A fierce political battle just exploded between traditional banks and the cryptocurrency industry. Next week, a key Senate panel plans to mark up a massive new digital asset bill. According to a recent Bloomberg report, massive banking advocacy groups are now pushing for last-minute changes to a bipartisan compromise regarding stablecoin yields. The banks want to stop crypto companies from offering financial rewards to their daily users.
The massive argument centers entirely around the CLARITY Act. Lawmakers designed this legislation to establish a clear, permanent regulatory framework for the entire digital asset space. At the same time, the bill tries to balance the competitive financial interests of traditional banks and new tech startups. The current fight focuses on a delicate compromise brokered by Republican Senator Thom Tillis and Democratic Senator Angela Alsobrooks.
The two senators created a specific rule explaining exactly how stablecoin issuers can reward their loyal customers. A stablecoin is a type of cryptocurrency tied directly to a steady asset, usually the United States dollar. Crypto companies want to give users small financial rewards for holding and spending these digital coins, similar to earning points on a traditional credit card. Traditional banks hate this idea because they fear losing their own customers to the crypto market.
On Friday, a powerful coalition of exactly 6 different banking lobby groups launched a direct attack on the compromise. This wealthy coalition includes heavy hitters such as the American Bankers Association and the Consumer Bankers Association. The group released their own proposed text that would strictly prohibit stablecoin issuers from providing any rewards or financial kickbacks on their digital assets.

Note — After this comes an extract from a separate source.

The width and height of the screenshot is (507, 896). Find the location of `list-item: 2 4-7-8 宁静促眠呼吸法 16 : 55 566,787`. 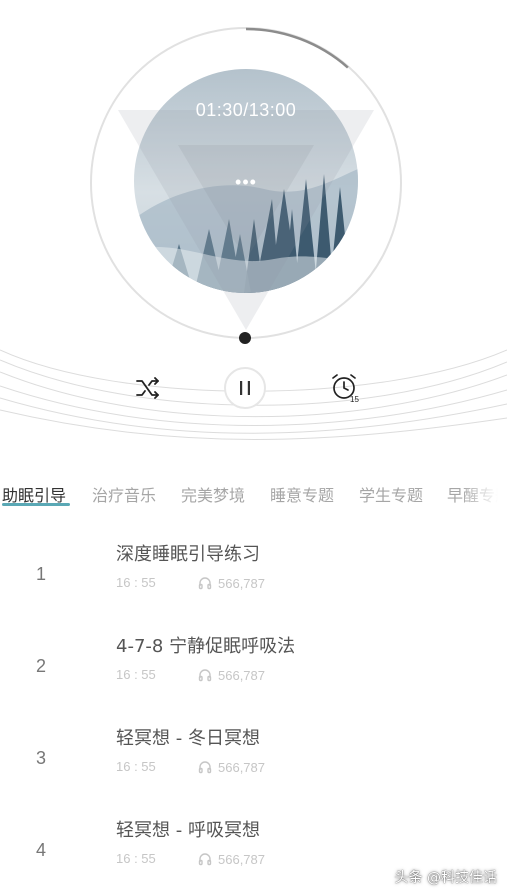

list-item: 2 4-7-8 宁静促眠呼吸法 16 : 55 566,787 is located at coordinates (254, 678).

The banking groups sent a formal letter to lawmakers explaining their hardline stance. They argued that the current exceptions written into the CLARITY Act create a dangerous legal loophole. The banks claim that this loophole will enable crypto companies to evade the intended prohibition easily. They warned that allowing these rewards would directly incentivize everyday customers to hold and grow massive stablecoin balances at the direct expense of traditional bank deposits.
Crypto advocates fired back immediately, slamming the massive banks for interfering with free-market innovation. Paul Grewal, the Chief Legal Officer for the popular crypto exchange Coinbase, took his anger to the social media platform X. He boldly stated that the banking lobby’s new proposal is simply a calculated design for killing market competition. He believes the banks just want to protect their own profits by crushing new technology before it takes off.
Grewal explained that the crypto industry has already made huge compromises. He highlighted that crypto companies completely shifted their focus away from offering traditional interest-bearing accounts. Instead, the industry now only targets basic transaction-based rewards, standard loyalty incentives, and simple consumer benefits tied directly to blockchain use. He ended his angry message by telling the banking lobby, “Enough already.”
Despite these loud objections from the banking sector, the Senate Banking Committee plans to proceed with a formal markup session next week. This forward movement suggests that the CLARITY Act finally gained fresh political momentum after facing massive legislative hurdles last summer. Lawmakers seem ready to finally vote on the rules and put the issue to bed.
Senators Alsobrooks and Tillis refuse to back down. They publicly stood by their original compromise, which legally permits crypto companies to offer small rewards when a customer actively uses a stablecoin to buy goods or transfer money. They believe this middle ground protects consumers without killing the digital economy.
The two lawmakers released a joint statement defending their hard work. They noted that their current language allows crypto firms to safely offer various forms of customer incentives. They emphasized that their compromise helps put Congress on a solid bipartisan path to pass the CLARITY Act. They stated the bill will provide the exact regulatory certainty needed to foster real innovation in America. They ended the statement with a sharp jab, acknowledging that some wealthy executives in the traditional banking industry may simply not want either of those good things actually to happen.